Discreta, perseverante e sempre com um sorriso no rosto, Nilda Canato de Carvalho construiu uma trajetória que ultrapassa os limites de sua profissão e se confunde com a história do município. Aposentada, mãe e avó, aos 75 anos de idade, ela tem uma rotina preenchida por aulas de bordado, artesanato, ginástica e estudos sobre o Espiritismo, que ela garante que a tornou uma pessoa mais calma ao longo dos anos.
Nilda nasceu e foi criada na antiga rua Bandeirantes, em Pompeia, onde atualmente fica o Salão do Judô. E nessa rua fez amizades que preserva até hoje. Ali, os pais se estabeleceram com quatro filhos quando se mudaram da cidade de Promissão, e tiveram mais quatro filhos, entre eles Nilda Carvalho.

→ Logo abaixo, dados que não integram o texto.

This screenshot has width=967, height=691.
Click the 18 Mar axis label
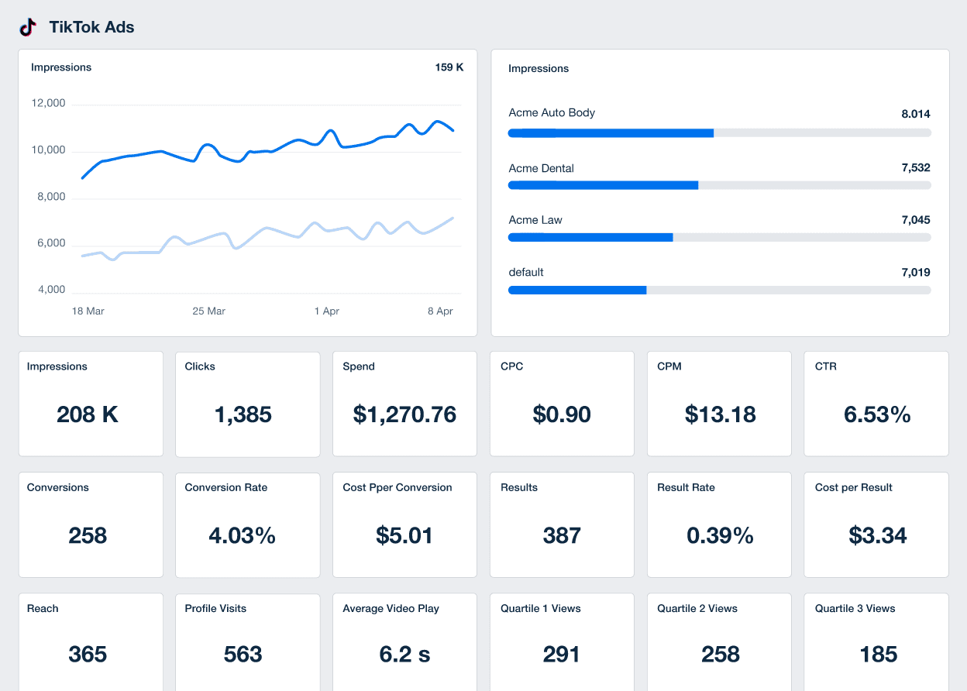click(88, 311)
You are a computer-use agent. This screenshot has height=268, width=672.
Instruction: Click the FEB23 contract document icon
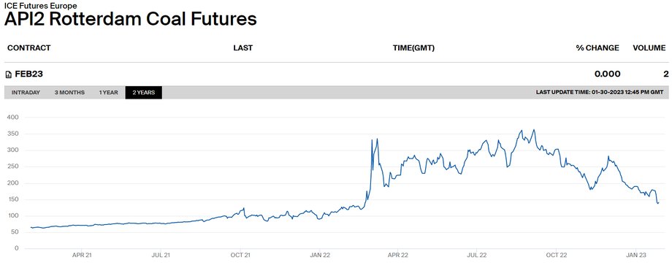[8, 74]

Trabalhou durante sete anos na empresa Jacto e em um escritório, mas foi como inspetora de alunos da Escola Estadual 17 de Setembro, conhecida como “Grupinho”, que construiu uma história junto às crianças, adolescentes, professores e demais funcionários. Hoje, após 27 anos de dedicação na unidade, fica emocionada com o reconhecimento dos ex-alunos. “É bom quando vêm me cumprimentar. Às vezes, me lembro da fisionomia, mas não do nome”, conta.
Quando reencontra ex-alunos, descobre que já são pais e até mesmo avós. “Uma ex-aluna me falou que se lembra de que, quando tocava o sinal para entrarem para a sala, eu falava ‘Vamos, vamos…’. Fiquei emocionada, emociona bastante”.
Sobre sua atuação como inspetora, afirma que tentou ensinar o caminho certo às crianças. “Quando faltava professor eu ia para a sala de aula. Ajudava os alunos a estudarem para a prova ou mandava fazer as tabuadas”.
Se recorda de tudo com saudade, principalmente do contato com as crianças e com os professores. Uma das lembranças mais felizes é dos desfiles cívicos dos quais a escola participava. “O Seu Lourenço Gonçalves, já falecido, ensaiava a fanfarra. Eu tomava conta das fardas e ajudava a professora de Educação Física a ensaiar as meninas, a fazerem as evoluções”, detalha. Também preserva na memória as Festas Juninas da unidade escolar. “Eram ótimas, o pessoal aproveitava bastante. Tinha churrasco, danças, vinho quente”.
Dos momentos de dificuldade, restou o reconhecimento por ser altruísta. “Tem um ex-aluno que fala que eu sou a segunda mãe dele. Isso porque ele chegava do sítio sem tomar café da manhã e, antes dele entrar na escola, a gente o chamava para comer”, relembra.
O amor de Nilda por Pompeia é o mesmo que sente pela escola onde trabalhou. “Pompeia era diferente, mas eu costumo dizer que é uma cidade onde você pode criar bem os filhos. Vou ficar aqui até os últimos dias.”